[Task to carry out]
Check each line of the entries below for the word "will", then report how many have it, with no other words.

######

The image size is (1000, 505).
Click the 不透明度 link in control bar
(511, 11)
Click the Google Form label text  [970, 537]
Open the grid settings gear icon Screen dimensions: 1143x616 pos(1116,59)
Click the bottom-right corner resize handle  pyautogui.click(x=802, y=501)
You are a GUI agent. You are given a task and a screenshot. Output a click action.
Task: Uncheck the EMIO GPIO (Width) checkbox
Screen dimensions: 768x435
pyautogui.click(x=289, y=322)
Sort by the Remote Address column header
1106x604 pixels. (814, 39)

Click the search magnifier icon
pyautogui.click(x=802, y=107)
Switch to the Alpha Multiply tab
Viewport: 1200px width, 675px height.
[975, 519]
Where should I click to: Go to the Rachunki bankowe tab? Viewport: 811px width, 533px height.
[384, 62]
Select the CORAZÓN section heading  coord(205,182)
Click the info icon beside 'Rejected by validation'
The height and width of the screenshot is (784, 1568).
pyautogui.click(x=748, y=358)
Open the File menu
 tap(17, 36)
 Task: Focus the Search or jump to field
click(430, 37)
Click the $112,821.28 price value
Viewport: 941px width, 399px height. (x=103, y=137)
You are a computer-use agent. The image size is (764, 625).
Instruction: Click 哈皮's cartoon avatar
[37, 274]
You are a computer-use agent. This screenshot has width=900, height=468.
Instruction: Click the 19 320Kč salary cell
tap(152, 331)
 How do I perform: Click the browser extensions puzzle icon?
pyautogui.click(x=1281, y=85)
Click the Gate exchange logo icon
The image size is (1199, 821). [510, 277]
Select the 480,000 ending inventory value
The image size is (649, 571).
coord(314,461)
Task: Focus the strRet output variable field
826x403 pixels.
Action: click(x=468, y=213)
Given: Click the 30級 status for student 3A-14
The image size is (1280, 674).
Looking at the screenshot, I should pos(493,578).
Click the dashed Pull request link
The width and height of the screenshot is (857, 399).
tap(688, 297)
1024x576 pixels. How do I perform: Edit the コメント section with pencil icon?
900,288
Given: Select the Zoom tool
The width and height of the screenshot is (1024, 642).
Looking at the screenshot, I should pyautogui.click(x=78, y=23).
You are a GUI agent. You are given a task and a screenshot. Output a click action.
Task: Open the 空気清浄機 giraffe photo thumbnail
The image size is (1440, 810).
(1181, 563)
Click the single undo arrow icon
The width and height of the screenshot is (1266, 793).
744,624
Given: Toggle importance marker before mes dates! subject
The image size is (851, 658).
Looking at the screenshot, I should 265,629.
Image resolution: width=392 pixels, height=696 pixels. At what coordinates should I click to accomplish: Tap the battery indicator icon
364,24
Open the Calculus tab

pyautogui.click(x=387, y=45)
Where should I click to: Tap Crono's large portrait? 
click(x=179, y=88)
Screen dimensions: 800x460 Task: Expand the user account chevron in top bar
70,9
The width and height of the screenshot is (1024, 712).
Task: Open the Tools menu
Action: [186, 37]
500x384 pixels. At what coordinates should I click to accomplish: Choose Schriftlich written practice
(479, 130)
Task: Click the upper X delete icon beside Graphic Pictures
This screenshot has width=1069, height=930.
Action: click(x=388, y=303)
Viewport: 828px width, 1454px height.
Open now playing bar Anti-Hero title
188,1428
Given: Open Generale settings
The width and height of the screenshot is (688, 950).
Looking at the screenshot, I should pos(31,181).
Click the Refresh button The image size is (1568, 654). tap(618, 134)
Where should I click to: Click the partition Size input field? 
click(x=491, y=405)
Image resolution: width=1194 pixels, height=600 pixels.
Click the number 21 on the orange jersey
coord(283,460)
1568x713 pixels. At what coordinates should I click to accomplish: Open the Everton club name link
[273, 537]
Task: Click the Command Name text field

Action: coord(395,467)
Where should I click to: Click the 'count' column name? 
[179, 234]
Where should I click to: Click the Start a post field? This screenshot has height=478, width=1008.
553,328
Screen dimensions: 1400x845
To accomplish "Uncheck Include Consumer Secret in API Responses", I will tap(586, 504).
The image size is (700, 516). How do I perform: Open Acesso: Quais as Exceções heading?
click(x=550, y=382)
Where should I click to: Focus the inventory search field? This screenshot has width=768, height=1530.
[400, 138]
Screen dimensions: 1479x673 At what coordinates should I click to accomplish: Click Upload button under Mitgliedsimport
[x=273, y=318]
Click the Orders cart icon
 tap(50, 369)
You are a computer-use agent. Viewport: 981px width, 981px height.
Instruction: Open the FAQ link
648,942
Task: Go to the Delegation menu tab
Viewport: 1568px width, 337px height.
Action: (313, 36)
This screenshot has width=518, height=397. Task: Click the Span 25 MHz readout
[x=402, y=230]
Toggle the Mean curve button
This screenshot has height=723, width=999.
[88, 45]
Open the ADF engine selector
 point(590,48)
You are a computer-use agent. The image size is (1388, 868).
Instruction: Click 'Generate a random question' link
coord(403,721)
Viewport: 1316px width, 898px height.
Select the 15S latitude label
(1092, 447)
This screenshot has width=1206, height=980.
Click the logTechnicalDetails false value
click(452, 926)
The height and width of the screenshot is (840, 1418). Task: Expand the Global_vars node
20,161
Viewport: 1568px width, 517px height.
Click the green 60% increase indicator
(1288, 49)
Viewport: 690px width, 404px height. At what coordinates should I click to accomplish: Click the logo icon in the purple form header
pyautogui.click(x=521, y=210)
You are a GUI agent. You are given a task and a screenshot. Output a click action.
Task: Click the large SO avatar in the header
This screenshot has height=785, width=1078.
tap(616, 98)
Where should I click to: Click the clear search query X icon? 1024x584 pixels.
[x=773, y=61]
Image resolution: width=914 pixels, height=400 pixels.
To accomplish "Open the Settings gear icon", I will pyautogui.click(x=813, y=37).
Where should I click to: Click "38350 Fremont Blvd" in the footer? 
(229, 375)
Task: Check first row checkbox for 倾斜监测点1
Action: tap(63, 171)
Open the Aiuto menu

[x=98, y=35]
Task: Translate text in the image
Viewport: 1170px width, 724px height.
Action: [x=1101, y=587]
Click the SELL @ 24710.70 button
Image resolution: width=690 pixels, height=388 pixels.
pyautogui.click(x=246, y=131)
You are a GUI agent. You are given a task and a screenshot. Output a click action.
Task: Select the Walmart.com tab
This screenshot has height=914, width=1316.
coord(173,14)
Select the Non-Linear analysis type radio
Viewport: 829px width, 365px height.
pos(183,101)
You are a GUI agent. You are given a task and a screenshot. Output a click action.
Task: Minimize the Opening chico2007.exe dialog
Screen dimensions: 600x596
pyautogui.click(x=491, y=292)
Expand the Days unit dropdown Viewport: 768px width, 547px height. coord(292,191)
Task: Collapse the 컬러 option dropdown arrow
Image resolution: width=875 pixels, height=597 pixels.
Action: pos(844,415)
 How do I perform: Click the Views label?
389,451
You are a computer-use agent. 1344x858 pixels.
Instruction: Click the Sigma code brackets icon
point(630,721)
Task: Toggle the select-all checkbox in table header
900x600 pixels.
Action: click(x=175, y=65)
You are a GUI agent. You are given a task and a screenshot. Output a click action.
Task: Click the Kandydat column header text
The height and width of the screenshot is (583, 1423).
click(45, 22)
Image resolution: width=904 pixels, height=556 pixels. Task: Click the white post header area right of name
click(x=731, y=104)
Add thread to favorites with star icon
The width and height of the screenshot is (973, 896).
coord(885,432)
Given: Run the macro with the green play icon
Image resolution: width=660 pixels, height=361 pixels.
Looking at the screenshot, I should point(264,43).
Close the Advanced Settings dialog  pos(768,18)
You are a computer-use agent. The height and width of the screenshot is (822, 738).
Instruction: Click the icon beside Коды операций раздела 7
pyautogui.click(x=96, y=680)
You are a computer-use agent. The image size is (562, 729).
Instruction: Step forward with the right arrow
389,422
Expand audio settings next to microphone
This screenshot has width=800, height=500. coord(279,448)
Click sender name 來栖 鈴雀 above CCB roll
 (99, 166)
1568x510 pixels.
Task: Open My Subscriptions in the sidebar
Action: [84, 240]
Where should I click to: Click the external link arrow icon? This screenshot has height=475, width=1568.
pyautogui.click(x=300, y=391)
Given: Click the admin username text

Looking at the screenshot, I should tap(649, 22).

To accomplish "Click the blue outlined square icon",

######

[Task output]
2